About this task: Copy verbatim the block of lines in the entries below whose first line contains "is (613, 1143)." and whose last line contains "Deselect loss (0)". Leave out all other lines.

Information supplied:

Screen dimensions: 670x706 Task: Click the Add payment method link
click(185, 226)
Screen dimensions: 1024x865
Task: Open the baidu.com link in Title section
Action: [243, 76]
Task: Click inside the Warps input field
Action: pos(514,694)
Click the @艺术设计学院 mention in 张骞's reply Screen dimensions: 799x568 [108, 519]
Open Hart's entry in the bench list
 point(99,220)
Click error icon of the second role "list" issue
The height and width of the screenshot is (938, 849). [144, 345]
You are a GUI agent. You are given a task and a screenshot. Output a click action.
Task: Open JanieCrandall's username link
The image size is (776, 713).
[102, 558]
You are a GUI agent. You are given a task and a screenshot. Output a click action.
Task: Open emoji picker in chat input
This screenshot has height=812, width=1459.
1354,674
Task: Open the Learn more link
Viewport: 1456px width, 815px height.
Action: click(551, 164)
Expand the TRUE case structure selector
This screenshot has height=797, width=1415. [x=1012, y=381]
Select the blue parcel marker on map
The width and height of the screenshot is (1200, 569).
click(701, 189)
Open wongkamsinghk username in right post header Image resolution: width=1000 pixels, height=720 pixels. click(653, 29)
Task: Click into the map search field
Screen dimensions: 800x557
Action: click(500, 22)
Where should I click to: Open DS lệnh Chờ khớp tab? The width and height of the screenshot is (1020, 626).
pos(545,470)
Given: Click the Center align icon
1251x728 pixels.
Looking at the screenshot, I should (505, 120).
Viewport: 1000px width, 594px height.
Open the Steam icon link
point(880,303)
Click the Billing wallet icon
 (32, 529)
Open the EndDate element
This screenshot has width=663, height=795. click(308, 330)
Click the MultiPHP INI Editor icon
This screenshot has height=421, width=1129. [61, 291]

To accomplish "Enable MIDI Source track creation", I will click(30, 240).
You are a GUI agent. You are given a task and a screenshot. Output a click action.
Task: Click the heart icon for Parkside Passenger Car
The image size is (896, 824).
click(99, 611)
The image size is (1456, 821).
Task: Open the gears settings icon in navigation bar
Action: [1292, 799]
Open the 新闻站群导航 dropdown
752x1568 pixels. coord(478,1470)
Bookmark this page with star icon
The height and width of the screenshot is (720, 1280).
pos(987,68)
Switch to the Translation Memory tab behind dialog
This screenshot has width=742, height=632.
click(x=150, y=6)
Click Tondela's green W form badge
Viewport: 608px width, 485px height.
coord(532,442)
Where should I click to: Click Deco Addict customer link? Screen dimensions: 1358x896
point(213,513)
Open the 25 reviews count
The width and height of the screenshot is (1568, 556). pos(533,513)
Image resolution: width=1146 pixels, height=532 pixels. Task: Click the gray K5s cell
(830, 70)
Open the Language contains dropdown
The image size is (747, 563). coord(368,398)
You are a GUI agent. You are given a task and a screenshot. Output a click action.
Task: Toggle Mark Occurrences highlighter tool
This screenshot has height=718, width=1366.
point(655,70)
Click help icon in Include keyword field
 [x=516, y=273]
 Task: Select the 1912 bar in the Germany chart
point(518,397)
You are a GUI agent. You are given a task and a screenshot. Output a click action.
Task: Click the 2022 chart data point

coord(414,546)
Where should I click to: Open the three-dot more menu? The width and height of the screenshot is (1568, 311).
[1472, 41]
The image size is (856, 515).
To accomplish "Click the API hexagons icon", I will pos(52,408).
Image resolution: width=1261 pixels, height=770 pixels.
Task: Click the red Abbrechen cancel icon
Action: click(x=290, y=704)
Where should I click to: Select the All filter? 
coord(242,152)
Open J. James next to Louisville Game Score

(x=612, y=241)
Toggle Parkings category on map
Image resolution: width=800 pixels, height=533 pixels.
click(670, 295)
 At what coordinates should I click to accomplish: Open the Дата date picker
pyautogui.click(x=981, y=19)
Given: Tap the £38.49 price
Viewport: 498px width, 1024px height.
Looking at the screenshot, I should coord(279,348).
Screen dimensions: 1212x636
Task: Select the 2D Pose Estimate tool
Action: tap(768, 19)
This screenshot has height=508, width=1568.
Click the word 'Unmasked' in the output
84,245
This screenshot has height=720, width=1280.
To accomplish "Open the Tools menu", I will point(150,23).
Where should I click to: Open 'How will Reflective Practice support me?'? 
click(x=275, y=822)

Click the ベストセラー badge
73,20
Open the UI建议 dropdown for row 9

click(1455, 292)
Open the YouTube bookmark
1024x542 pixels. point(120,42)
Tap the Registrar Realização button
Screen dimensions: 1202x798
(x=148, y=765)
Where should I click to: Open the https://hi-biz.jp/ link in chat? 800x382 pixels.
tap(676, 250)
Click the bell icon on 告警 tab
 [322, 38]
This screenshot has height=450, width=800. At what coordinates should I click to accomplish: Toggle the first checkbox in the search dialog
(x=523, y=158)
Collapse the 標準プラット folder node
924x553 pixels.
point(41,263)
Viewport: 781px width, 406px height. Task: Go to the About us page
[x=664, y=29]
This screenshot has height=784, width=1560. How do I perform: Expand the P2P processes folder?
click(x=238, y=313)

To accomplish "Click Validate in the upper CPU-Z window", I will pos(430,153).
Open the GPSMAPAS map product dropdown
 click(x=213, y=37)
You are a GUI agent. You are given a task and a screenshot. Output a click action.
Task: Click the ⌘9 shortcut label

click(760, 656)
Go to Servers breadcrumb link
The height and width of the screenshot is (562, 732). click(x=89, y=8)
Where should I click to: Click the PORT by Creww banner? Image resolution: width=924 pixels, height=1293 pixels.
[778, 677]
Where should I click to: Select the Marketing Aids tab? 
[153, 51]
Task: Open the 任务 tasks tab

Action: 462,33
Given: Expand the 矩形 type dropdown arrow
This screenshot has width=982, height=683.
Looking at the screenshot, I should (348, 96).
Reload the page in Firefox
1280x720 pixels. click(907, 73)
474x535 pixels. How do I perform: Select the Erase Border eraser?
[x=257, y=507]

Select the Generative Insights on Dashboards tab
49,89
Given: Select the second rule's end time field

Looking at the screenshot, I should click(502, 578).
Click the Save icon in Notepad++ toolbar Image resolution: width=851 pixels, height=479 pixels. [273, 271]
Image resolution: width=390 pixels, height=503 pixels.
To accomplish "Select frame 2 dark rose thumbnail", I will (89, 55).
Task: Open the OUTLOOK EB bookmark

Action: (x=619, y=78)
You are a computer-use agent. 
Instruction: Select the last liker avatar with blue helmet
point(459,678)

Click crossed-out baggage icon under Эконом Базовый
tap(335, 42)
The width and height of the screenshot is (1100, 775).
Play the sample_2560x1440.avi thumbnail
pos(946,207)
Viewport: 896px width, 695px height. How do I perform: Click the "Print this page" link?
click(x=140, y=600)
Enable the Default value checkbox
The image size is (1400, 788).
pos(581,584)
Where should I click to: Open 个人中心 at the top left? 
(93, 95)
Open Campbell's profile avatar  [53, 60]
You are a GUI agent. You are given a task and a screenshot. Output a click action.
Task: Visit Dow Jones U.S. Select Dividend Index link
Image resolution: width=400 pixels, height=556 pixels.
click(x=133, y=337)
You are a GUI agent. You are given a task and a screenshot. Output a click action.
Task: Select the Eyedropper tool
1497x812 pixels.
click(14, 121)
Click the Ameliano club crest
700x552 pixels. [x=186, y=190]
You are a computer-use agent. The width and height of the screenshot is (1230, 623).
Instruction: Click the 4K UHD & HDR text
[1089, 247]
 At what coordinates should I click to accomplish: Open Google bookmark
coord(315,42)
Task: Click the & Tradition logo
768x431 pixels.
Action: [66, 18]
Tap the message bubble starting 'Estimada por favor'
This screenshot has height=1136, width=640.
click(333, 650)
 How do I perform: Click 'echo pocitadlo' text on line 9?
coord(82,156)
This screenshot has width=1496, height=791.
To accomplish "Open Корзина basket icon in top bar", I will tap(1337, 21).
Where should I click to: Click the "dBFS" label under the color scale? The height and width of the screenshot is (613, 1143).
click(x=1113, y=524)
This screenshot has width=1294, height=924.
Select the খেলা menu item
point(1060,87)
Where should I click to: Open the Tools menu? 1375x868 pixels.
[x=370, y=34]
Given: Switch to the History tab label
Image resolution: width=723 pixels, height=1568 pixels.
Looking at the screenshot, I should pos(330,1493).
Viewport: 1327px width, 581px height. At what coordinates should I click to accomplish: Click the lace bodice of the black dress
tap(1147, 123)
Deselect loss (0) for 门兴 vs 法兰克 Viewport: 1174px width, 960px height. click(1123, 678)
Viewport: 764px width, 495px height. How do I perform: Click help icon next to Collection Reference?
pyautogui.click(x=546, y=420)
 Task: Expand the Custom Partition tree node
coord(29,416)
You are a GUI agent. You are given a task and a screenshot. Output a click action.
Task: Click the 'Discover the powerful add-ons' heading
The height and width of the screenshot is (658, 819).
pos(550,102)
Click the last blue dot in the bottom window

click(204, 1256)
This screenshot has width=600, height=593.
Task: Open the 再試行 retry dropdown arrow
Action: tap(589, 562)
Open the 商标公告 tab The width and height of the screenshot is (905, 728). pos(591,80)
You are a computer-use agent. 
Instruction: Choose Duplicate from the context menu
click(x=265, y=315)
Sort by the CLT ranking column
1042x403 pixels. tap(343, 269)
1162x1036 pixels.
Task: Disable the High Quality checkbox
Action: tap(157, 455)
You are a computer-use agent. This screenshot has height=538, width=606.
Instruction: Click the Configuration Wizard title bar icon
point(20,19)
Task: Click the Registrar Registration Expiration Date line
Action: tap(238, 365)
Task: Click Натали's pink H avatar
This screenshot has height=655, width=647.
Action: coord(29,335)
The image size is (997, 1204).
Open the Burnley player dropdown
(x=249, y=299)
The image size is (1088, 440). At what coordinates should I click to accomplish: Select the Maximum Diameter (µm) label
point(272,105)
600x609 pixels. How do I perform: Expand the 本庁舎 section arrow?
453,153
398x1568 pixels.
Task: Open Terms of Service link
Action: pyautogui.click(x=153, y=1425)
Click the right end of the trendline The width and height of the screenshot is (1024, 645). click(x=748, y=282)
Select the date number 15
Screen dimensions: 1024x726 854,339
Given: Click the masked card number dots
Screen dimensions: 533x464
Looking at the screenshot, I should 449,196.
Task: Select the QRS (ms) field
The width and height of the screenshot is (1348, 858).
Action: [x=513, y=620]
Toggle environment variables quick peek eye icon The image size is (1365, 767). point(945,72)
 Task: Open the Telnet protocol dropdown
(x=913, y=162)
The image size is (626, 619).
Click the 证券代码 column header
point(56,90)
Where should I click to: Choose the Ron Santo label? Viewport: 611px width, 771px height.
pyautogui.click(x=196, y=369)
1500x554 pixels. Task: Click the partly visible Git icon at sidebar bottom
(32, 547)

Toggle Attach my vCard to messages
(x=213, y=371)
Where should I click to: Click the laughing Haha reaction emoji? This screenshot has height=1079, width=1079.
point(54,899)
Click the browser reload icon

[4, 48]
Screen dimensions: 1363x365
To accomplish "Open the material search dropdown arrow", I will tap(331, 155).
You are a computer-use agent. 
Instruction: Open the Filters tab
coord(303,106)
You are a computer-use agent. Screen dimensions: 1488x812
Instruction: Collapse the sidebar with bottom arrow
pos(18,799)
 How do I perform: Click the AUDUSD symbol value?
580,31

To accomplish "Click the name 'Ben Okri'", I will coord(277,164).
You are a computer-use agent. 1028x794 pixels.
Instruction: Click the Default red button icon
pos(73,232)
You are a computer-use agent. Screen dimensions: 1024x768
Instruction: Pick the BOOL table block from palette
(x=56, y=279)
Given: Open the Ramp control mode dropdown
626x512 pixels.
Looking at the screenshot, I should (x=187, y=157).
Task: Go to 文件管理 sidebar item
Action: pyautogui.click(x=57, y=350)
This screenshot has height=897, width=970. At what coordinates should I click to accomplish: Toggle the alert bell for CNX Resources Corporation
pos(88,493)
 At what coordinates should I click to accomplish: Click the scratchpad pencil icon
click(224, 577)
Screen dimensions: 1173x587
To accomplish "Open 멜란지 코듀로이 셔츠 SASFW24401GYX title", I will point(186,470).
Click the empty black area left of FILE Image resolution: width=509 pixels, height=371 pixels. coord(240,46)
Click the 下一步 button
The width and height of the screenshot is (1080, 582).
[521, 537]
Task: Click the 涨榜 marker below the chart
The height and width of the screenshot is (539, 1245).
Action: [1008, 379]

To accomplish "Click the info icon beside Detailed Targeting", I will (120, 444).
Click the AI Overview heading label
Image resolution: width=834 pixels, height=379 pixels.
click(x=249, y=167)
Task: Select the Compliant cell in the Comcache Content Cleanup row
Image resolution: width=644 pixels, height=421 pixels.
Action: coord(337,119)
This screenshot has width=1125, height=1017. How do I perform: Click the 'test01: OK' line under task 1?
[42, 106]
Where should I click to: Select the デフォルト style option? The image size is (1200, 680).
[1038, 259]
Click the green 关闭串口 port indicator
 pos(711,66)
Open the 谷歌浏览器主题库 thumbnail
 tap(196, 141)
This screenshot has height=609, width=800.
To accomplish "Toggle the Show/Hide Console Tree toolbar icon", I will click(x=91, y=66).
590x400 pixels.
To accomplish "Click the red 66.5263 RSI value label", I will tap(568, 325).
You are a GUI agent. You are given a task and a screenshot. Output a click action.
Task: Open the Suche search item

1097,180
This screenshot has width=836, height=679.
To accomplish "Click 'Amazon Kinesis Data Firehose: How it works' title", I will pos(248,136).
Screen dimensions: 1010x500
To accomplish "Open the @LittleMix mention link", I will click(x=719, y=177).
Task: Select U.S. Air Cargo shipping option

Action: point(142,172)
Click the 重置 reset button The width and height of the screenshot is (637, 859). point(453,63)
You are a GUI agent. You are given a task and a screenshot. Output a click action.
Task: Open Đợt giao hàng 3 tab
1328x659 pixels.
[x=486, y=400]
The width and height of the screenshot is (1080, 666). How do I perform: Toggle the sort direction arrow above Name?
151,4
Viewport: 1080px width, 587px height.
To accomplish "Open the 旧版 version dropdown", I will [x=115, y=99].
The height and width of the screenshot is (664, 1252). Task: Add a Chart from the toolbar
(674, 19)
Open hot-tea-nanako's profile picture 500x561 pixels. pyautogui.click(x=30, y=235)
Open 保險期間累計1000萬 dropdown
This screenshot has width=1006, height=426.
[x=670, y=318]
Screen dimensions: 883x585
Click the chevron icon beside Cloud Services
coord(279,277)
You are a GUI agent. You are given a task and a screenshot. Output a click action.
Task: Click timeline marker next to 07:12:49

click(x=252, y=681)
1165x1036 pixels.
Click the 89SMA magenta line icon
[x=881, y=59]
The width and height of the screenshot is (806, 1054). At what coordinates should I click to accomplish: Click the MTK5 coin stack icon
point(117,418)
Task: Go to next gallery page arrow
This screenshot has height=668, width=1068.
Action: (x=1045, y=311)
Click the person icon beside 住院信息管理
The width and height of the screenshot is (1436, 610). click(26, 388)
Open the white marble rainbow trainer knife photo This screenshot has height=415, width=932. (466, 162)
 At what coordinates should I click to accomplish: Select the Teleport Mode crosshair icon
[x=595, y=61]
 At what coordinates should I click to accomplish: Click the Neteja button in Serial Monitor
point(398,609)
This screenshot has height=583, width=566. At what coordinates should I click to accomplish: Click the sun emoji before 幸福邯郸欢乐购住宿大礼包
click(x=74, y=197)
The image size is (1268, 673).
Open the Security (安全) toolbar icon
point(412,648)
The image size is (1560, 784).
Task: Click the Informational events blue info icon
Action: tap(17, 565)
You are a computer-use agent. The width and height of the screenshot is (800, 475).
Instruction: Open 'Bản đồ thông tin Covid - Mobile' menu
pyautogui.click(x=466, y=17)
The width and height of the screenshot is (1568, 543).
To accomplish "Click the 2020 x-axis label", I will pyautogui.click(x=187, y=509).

Result below:
Where should I click to: Click the "dBFS" label under the color scale? The height and width of the screenshot is (613, 1143).
click(x=1113, y=524)
This screenshot has width=1294, height=924.
Select the খেলা menu item
point(1060,87)
Where should I click to: Open the Tools menu? 1375x868 pixels.
[x=370, y=34]
Given: Switch to the History tab label
Image resolution: width=723 pixels, height=1568 pixels.
Looking at the screenshot, I should pos(330,1493).
Viewport: 1327px width, 581px height. At what coordinates should I click to accomplish: Click the lace bodice of the black dress
tap(1147, 123)
Deselect loss (0) for 门兴 vs 法兰克 Viewport: 1174px width, 960px height. click(1123, 678)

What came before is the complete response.